┌─ DATA EXCERPTS
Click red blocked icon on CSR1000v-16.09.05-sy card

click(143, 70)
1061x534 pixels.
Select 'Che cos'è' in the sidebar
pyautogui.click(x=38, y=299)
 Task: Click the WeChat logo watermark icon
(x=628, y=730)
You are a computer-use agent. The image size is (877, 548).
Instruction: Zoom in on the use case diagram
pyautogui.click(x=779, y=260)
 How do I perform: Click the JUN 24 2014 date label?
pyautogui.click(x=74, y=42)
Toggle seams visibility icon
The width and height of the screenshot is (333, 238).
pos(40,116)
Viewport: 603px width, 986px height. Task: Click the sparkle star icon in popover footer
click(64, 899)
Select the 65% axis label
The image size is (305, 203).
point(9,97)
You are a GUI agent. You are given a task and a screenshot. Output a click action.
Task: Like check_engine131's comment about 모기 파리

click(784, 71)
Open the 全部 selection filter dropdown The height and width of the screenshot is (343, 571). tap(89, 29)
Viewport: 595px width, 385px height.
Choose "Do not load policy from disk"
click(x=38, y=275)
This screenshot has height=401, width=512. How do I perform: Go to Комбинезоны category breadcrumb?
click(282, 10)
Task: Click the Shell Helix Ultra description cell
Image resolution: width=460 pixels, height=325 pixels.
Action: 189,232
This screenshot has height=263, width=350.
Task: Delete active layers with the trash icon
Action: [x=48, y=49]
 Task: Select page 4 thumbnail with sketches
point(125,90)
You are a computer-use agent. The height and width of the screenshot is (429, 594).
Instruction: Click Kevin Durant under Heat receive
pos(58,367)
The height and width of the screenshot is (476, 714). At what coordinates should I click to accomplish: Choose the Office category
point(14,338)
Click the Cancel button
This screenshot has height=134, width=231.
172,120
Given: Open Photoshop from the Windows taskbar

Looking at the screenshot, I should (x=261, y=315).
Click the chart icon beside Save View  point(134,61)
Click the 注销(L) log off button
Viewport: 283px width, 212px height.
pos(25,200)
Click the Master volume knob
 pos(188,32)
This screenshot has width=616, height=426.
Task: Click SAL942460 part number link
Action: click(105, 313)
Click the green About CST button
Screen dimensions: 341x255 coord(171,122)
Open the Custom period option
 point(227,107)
└─
### WHAT TO WORK ON
State the number of lines in the data above containing the string "agent" and nothing more.

### EXERCISE OUTPUT
3